Copy out the data from the line containing "Powered by Blogger (208, 2551)" through the line containing "27 comments (59, 2083)", swapping "Learn Online" for "Study Online" and keeping everything else the same.

Records shown ::
========================================

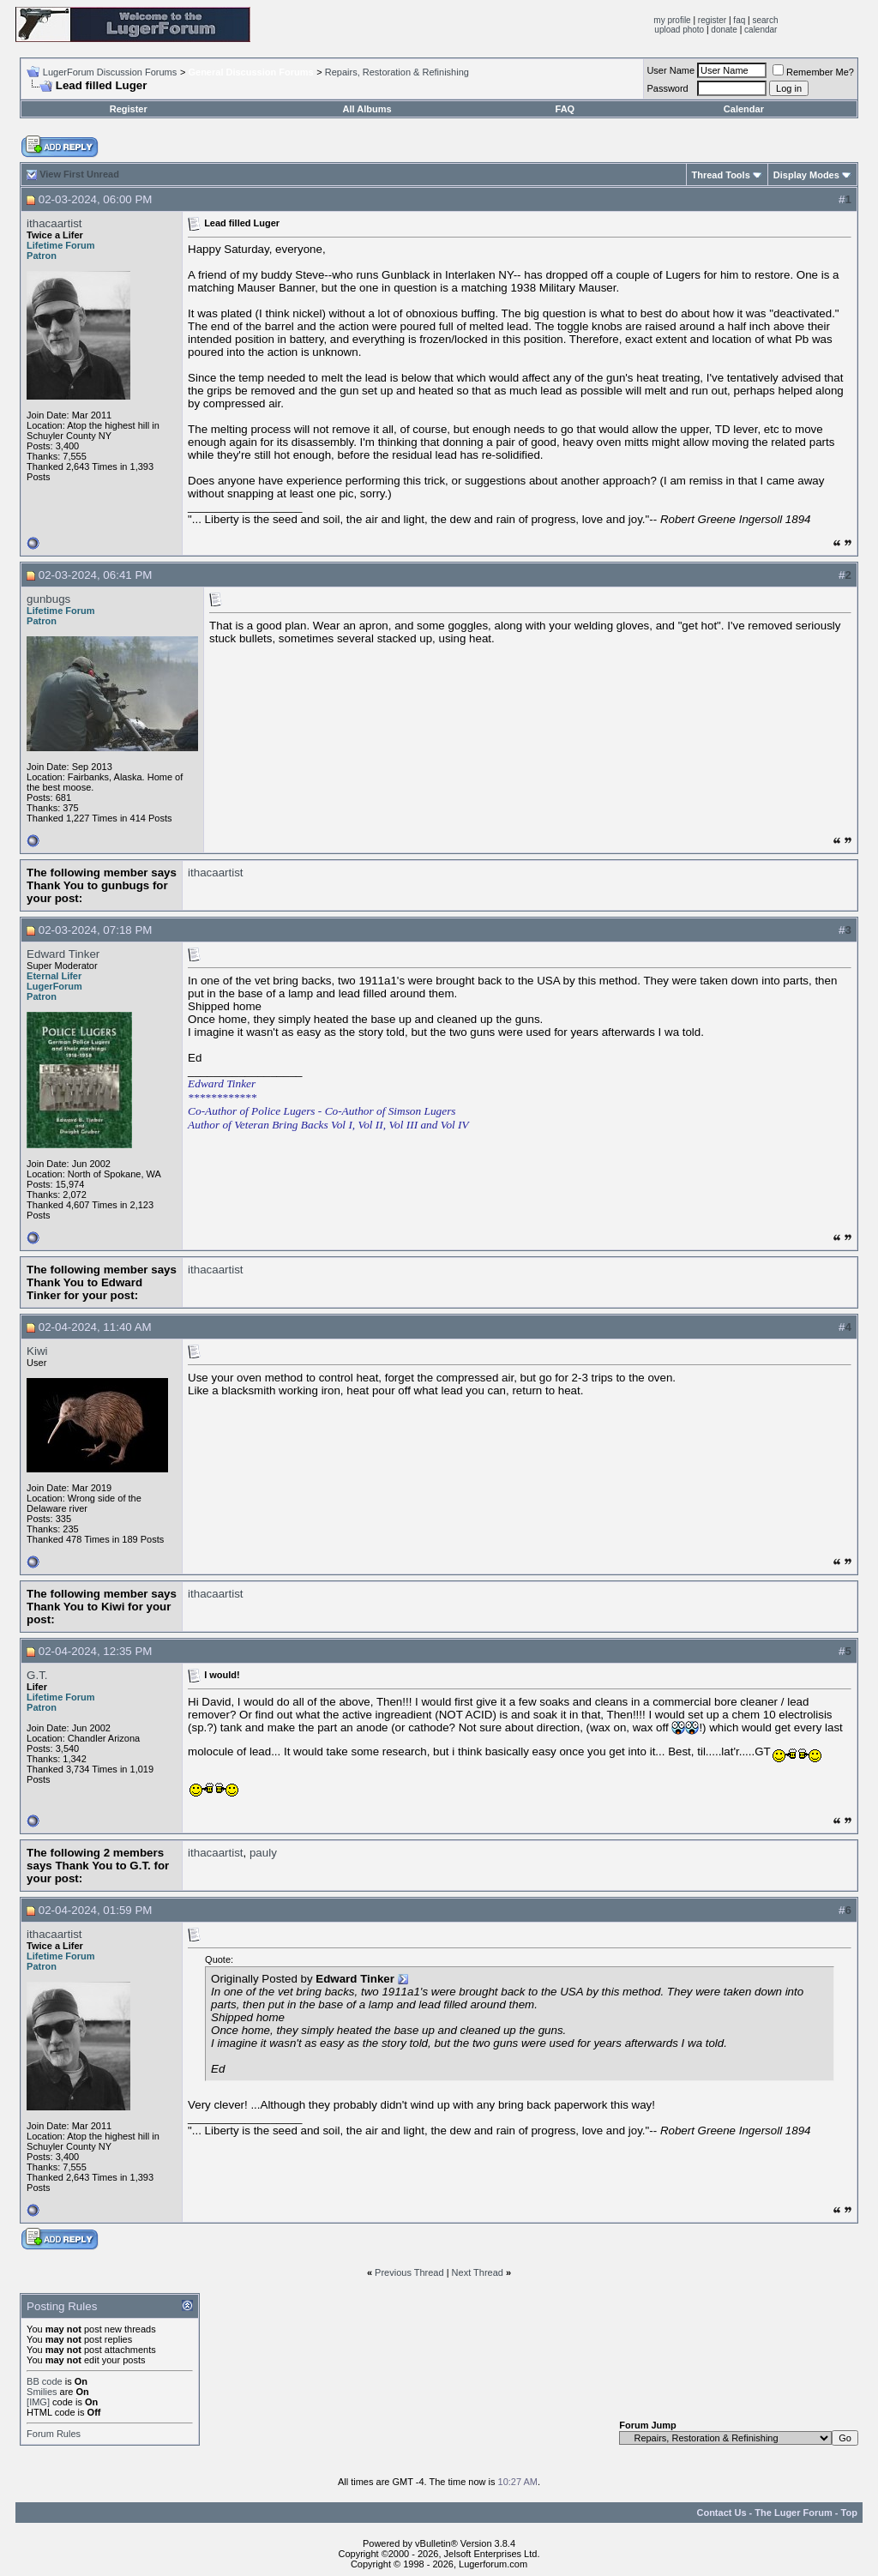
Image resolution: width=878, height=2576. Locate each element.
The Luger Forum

========================================

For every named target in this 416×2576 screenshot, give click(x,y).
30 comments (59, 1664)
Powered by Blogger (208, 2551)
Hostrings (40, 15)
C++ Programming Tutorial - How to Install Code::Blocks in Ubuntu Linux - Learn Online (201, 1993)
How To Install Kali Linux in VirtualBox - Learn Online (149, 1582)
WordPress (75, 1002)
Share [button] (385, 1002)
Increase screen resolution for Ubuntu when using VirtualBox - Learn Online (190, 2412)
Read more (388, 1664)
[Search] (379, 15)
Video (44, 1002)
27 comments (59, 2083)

========================================

Reply ::
Powered by Blogger (208, 2551)
Hostrings (40, 15)
C++ Programming Tutorial - How to Install Code::Blocks in Ubuntu Linux - Study Online (201, 1993)
How To Install Kali Linux in VirtualBox - Study Online (149, 1582)
WordPress (75, 1002)
Share [button] (385, 1002)
Increase screen resolution for Ubuntu when using VirtualBox - Study Online (190, 2412)
Read more (388, 1664)
[Search] (379, 15)
Video (44, 1002)
27 comments (59, 2083)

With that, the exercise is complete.